:: GIVEN ENTRIES ::
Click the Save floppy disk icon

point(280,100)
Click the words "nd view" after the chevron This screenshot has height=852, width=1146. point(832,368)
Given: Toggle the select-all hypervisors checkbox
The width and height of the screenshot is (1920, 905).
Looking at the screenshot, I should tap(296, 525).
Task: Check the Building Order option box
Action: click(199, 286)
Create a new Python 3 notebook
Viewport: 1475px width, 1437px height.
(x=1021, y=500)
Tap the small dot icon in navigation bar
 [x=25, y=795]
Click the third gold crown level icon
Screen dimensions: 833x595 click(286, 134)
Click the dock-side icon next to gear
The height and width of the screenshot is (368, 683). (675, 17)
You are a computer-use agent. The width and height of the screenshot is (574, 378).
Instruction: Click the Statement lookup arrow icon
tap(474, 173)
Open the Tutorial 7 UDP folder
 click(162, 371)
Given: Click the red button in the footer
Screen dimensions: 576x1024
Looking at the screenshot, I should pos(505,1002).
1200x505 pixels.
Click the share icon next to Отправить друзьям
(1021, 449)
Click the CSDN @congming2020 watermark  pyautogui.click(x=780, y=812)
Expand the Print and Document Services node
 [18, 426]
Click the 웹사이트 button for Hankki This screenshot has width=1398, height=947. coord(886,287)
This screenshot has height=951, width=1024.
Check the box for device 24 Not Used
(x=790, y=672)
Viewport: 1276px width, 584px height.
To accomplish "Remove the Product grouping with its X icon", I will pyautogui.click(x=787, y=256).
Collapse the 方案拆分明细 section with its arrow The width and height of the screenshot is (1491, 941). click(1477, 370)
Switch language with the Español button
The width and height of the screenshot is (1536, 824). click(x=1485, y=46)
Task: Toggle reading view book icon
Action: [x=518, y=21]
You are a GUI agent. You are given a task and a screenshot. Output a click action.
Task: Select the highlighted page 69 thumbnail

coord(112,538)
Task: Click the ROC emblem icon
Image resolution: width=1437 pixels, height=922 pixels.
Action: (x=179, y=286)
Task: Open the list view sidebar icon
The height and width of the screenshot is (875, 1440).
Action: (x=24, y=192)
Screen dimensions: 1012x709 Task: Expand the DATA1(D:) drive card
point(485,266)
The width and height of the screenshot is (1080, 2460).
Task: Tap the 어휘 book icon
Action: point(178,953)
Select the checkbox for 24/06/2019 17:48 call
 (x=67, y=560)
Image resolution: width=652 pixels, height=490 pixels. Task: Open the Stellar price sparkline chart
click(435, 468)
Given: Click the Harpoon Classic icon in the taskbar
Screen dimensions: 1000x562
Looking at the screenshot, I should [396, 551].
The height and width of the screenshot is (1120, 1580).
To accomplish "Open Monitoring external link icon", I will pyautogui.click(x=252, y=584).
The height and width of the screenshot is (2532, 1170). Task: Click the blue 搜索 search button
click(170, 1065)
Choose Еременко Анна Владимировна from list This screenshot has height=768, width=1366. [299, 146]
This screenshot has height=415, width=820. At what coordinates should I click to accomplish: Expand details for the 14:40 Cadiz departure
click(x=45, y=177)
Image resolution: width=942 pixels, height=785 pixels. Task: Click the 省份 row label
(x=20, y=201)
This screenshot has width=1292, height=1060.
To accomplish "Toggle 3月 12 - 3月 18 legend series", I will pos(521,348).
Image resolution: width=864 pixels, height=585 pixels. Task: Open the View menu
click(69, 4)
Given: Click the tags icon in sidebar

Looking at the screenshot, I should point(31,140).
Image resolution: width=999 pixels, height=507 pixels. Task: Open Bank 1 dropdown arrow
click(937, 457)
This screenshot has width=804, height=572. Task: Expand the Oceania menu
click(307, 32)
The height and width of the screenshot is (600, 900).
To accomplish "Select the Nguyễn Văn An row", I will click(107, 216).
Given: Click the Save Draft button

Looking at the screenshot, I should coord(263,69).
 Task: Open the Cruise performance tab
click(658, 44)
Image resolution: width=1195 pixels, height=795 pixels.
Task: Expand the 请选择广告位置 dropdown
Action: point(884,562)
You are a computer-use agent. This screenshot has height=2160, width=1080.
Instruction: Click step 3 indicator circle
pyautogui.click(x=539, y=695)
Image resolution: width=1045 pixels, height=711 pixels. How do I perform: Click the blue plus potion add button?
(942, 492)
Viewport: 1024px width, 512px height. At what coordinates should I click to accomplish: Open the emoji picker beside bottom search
:::
- ABOUT THIS EXERCISE -
Return the count of lines in the entries above that include the word "will", without any added text.

- RESULT BELOW -
4